In a match-up of star forwards, South Florida’s Jessica Dickson and Georgetown’s Kieraah Marlow were very nearly equals, scoring 24 and 21 points, respectively. But aside from those two stars going head-to-head, it was advantage Bulls.

South Florida (16-5, 6-2 Big East) scored fast and early en route to a 79-51 win Tuesday night in Tampa, Fla., handing Georgetown (11-11, 1-8) its sixth straight conference loss. The Bulls made their first six baskets to take a 23-7 lead just six minutes into the game. They had assists on all six of those field goals and assisted on 15 of their 16 first-half field goals while turning the ball over just five times.

Sophomore guard Shantia Grace directed the South Florida attack and hit two critical three-pointers during the early run that buried Georgetown’s hopes for a win.

“Once again, we were down by 20 points at halftime,” Head Coach Terri Williams-Flournoy said. “And we’re not going to win games like that.”

While Marlow and Georgetown needed the half-court offense to score points, South Florida came out early, scoring in transition and on quick possessions, often catching a slow-to-adjust Georgetown defense off guard with backdoor cuts to the basket.

“We didn’t play good defense,” Williams-Flournoy said. “The rotation was wrong in our 1 defense.”

During South Florida’s tremendous run, the Hoyas were in a 3-2 zone with sophomore center Katrina Wheeler patrolling the top of the key and leaving the baseline open for attack.

Dickson made four three-point shots in the first half, and Grace scored eight points. In all, seven South Florida players scored in the first half on 16-of-27 shooting.

For every crisp cut South Florida executed to perfection, Georgetown clanked a shot off the rim. While Marlow put in 11 points on 5-of-9 shooting in the first half, ¬¬¬¬¬the rest of the Hoya squad shot a dismal 3-of-17 from the floor.
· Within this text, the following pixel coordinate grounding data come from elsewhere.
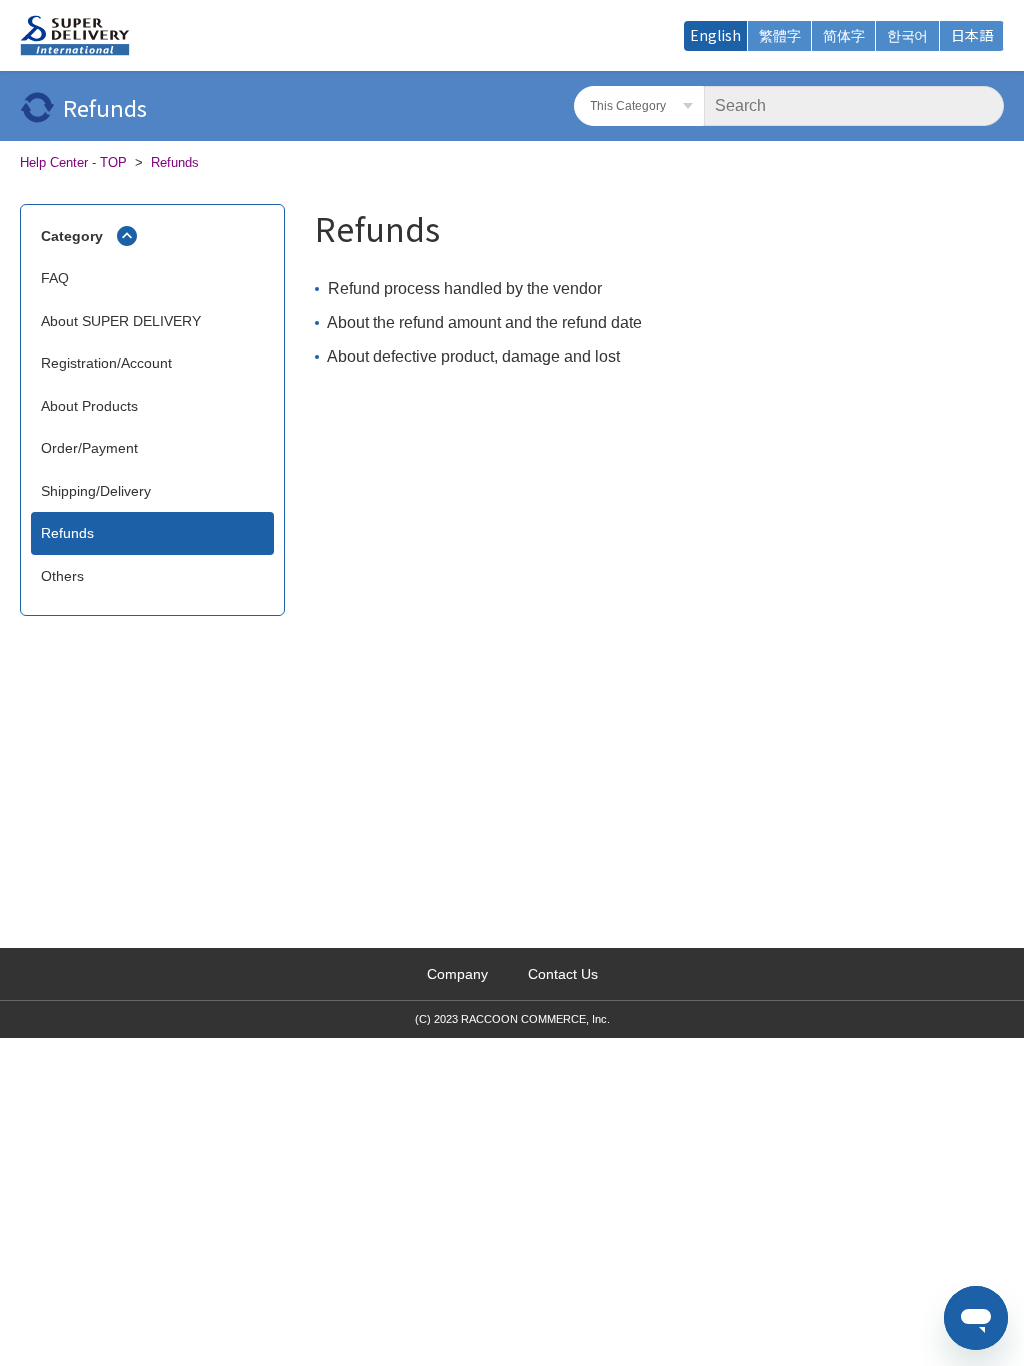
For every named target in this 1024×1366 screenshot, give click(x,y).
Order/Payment (89, 448)
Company (457, 974)
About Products (89, 406)
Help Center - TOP (73, 162)
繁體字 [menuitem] (780, 35)
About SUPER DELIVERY (121, 321)
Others (62, 576)
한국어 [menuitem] (907, 35)
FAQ (55, 278)
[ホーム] (75, 36)
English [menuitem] (715, 35)
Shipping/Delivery (96, 491)
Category (72, 236)
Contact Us (563, 974)
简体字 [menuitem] (844, 35)
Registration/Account (106, 363)
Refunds (175, 162)
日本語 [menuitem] (972, 35)
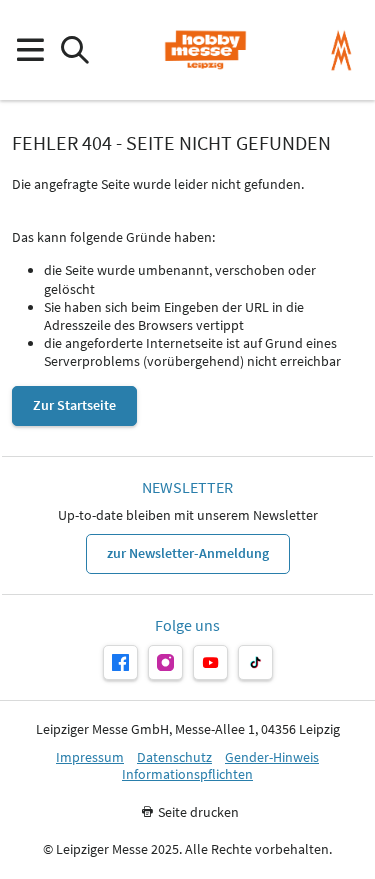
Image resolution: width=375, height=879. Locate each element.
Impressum (90, 757)
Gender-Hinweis (272, 757)
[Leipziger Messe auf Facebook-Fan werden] (120, 662)
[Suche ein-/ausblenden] (74, 50)
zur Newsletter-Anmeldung (188, 553)
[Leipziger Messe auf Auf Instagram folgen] (165, 662)
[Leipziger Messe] (341, 50)
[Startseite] (205, 50)
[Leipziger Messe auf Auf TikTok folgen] (255, 662)
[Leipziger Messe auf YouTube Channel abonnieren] (210, 662)
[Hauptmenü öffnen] (29, 50)
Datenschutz (174, 757)
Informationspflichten (187, 774)
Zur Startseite (74, 405)
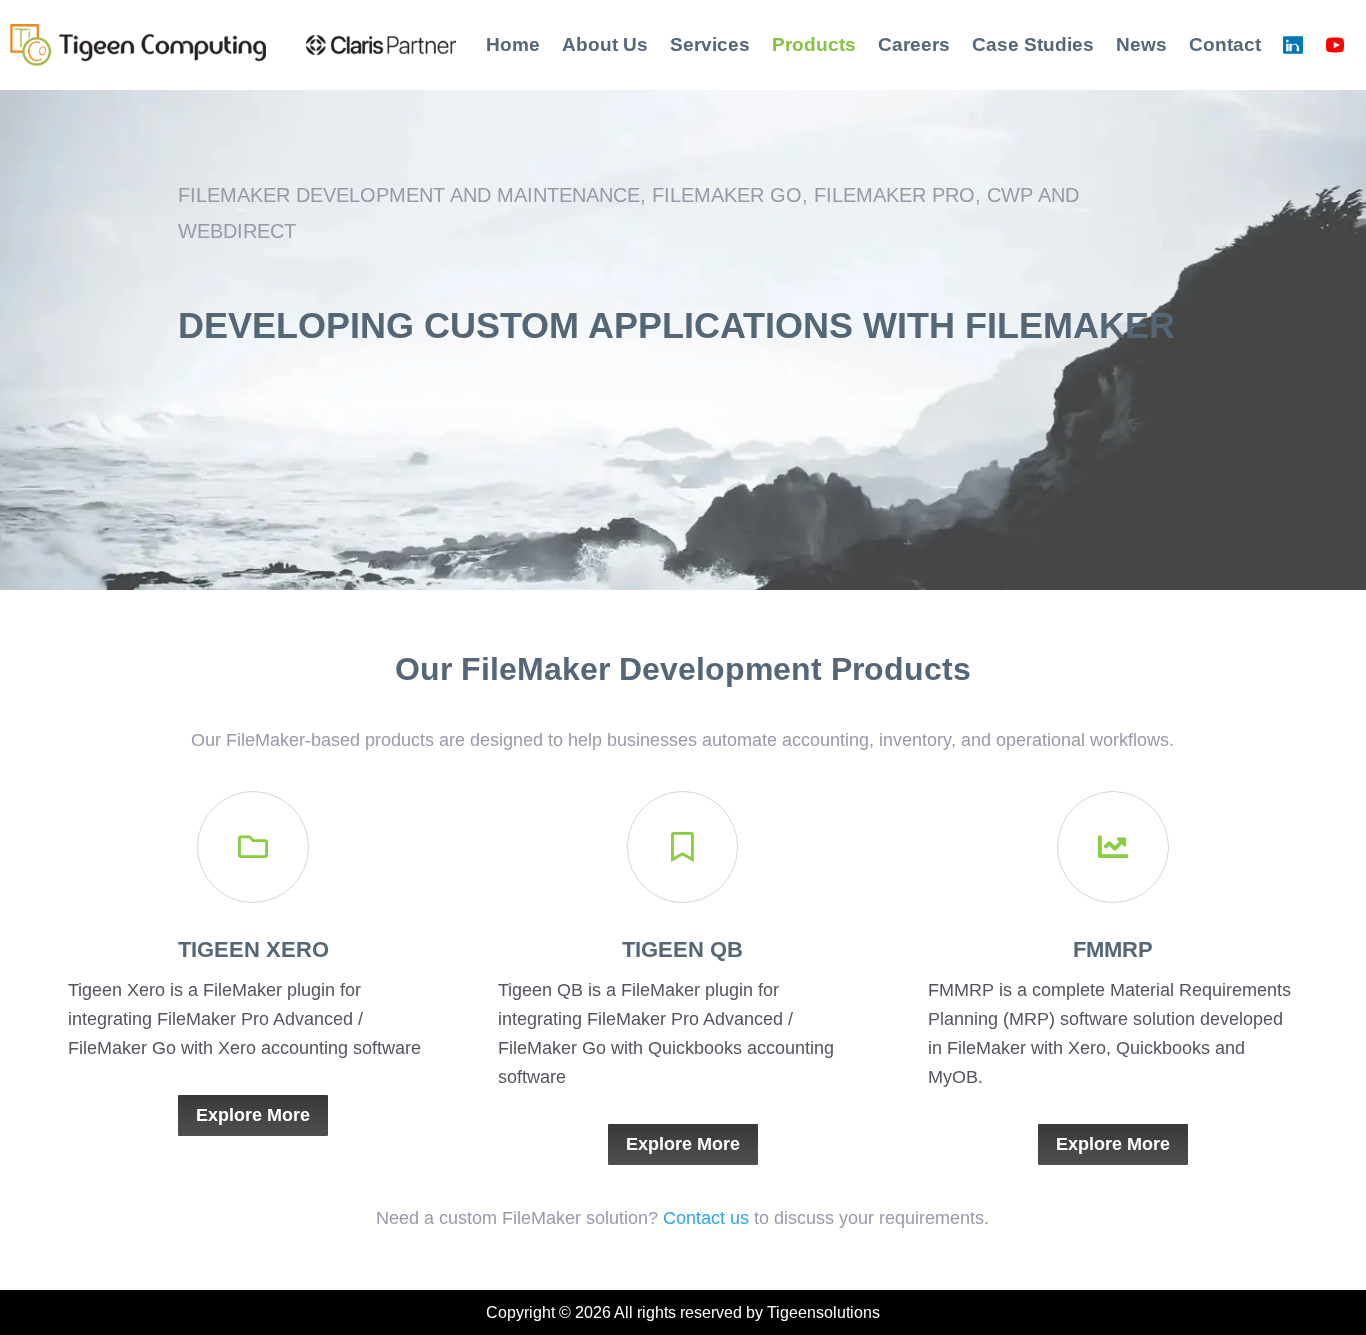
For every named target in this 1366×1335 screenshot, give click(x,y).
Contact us (706, 1218)
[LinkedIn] (1293, 45)
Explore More (253, 1115)
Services (710, 44)
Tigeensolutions (823, 1312)
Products (814, 44)
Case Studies (1033, 44)
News (1141, 44)
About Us (605, 44)
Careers (914, 44)
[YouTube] (1335, 45)
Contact (1225, 44)
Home (513, 44)
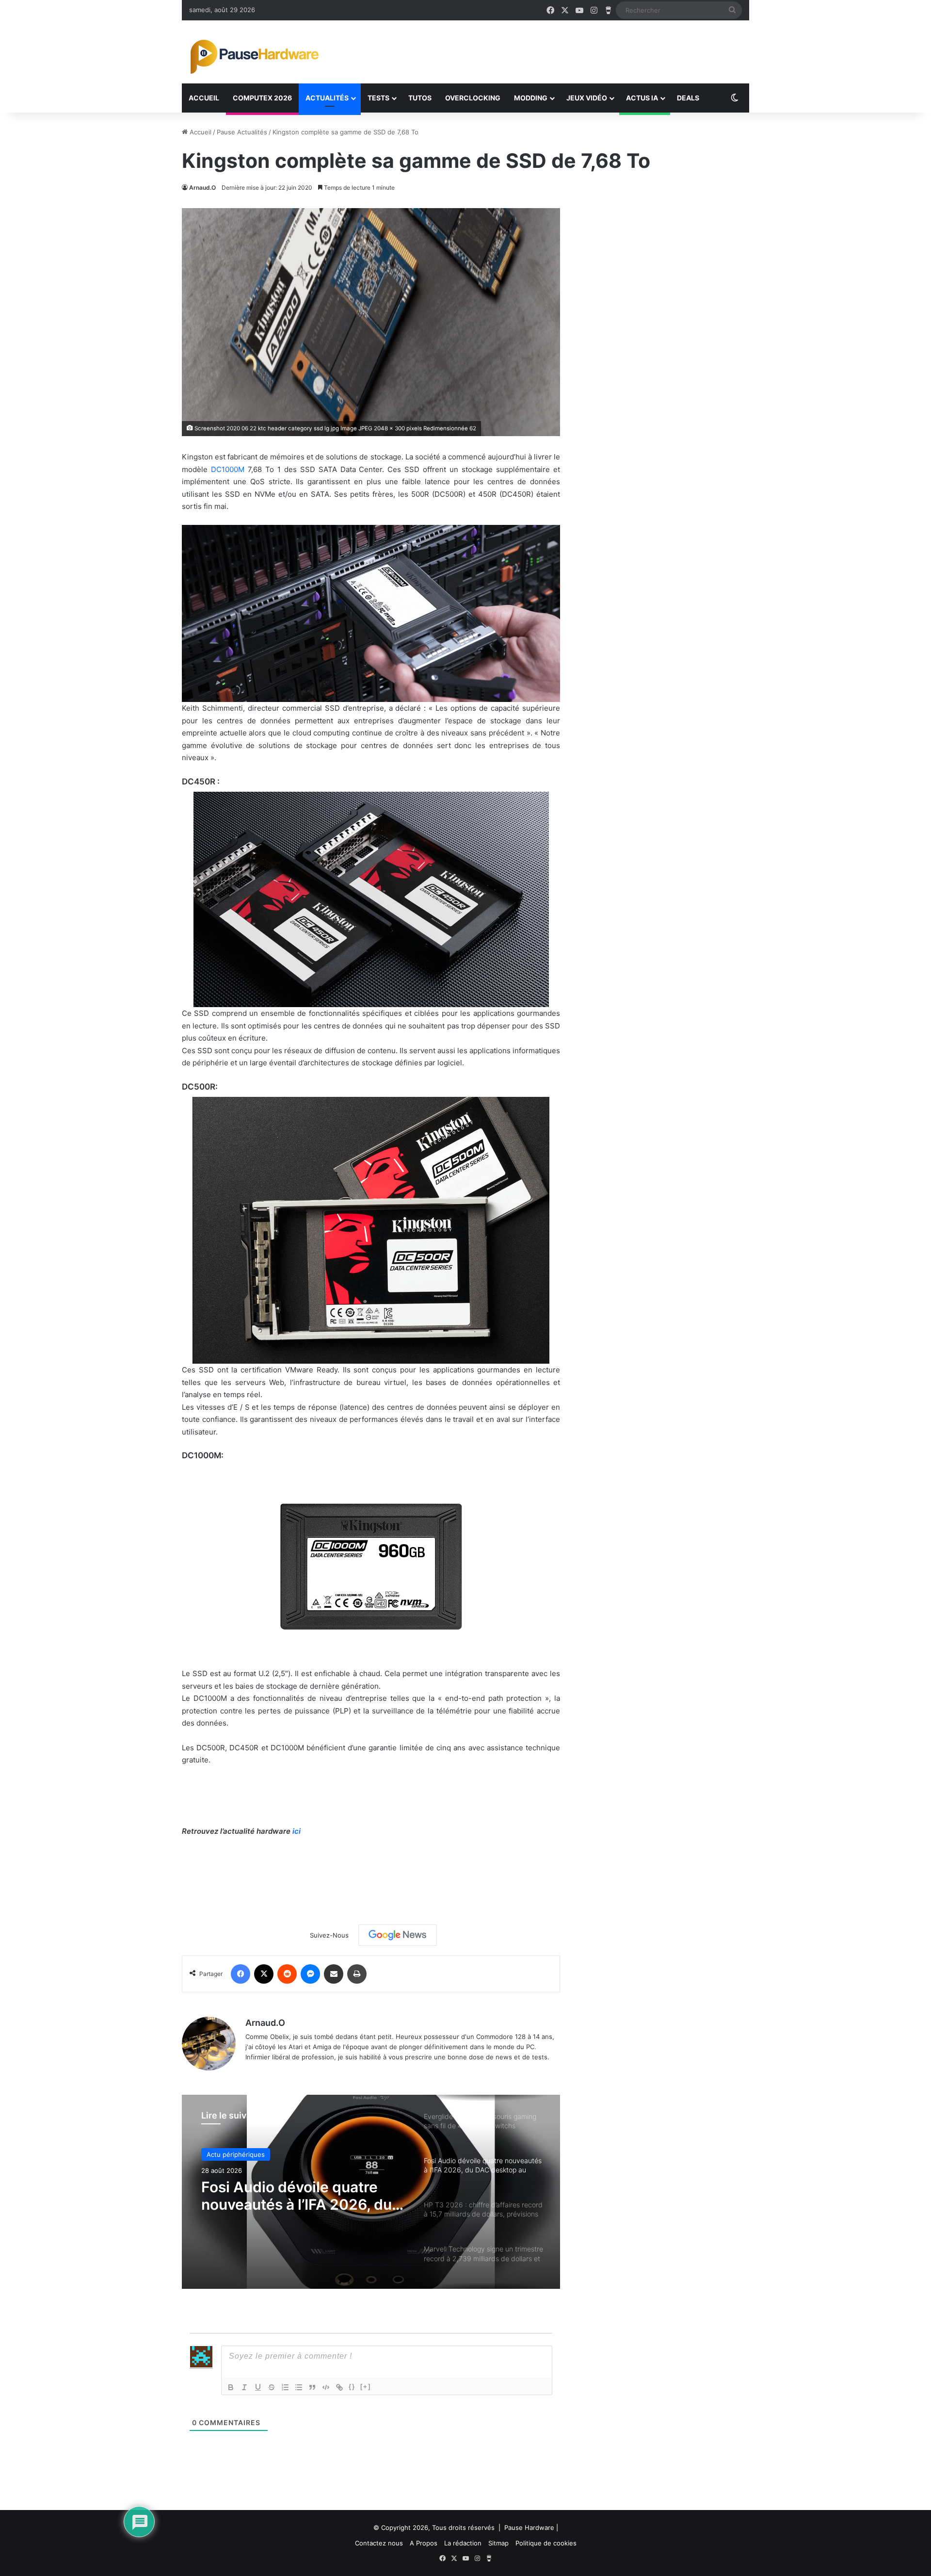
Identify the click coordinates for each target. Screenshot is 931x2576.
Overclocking (472, 98)
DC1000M (227, 469)
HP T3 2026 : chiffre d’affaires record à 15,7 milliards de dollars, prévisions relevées (279, 2201)
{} (352, 2386)
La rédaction (463, 2543)
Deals (688, 98)
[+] (365, 2386)
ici (296, 1831)
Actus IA (642, 98)
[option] (371, 2192)
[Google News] (397, 1935)
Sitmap (498, 2543)
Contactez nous (379, 2543)
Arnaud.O (202, 187)
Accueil (204, 98)
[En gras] (231, 2387)
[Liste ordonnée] (285, 2387)
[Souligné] (258, 2387)
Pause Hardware (529, 2527)
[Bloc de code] (326, 2387)
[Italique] (244, 2387)
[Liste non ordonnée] (298, 2387)
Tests (378, 98)
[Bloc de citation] (312, 2387)
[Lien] (339, 2387)
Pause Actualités (242, 132)
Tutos (420, 98)
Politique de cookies (546, 2543)
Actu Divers (224, 2156)
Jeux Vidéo (586, 98)
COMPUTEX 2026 (262, 98)
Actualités (327, 98)
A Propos (423, 2543)
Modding (530, 98)
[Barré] (271, 2387)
After South Florida’s initial 23-7 opening run, Georgetown’s offense flashed a quick 10-5 burst before shutting down. The Hoyas have not been able to find the bottom of the net this year, and it showed against the Bulls’ pressure defense – Georgetown scored just four points in the final 7.5 minutes of the first half.

For the fourth straight game Georgetown entered halftime trailing by double figures. With a slow-moving offense and poor outside shooting, the Hoyas were not equipped to play catch-up.

South Florida cruised in the second half, allowing its reserves to gain playing time, including freshman center Stephanie Sarosi, who played the entire half. At 6-foot-5, Sarosi proved a force to be reckoned with for Georgetown. As one of the tallest players on the court, the Sunshine State local lived up to the comparisons analysts have drawn between her and Dallas Mavericks center Dirk Nowitzki. Soon after entering the game, she stepped behind the arc and drained a long three-point shot.

Sarosi, equally proficient at maneuvering under the basket as she is at handling a mid-range jumper, had no match on the Georgetown squad. But that was the least of the Hoyas’ problems given South Florida’s domination with more conventional players.

South Florida’s guards were quicker, better shooters, and freshman guard Shanice Fuller and junior guard Kristin Heidloff could not hold their own against their counterparts in green and white.

Georgetown guards shot 2-of-16, while South Florida’s starting backcourt was 7-of-13.

The Hoyas play host to the Villanova Wildcats tomorrow at 3 p.m. in McDonough Gymnasium. The Wildcats (7-14, 1-7) are one spot above Georgetown in the standings but the only team in the Big East that scores less often than Georgetown.

With seven games remaining on their schedule, the last-place Hoyas can still make the Big East tournament but cannot afford to lose more, with 12th-place Cincinnati (12-9, 3-6) holding the last tournament spot.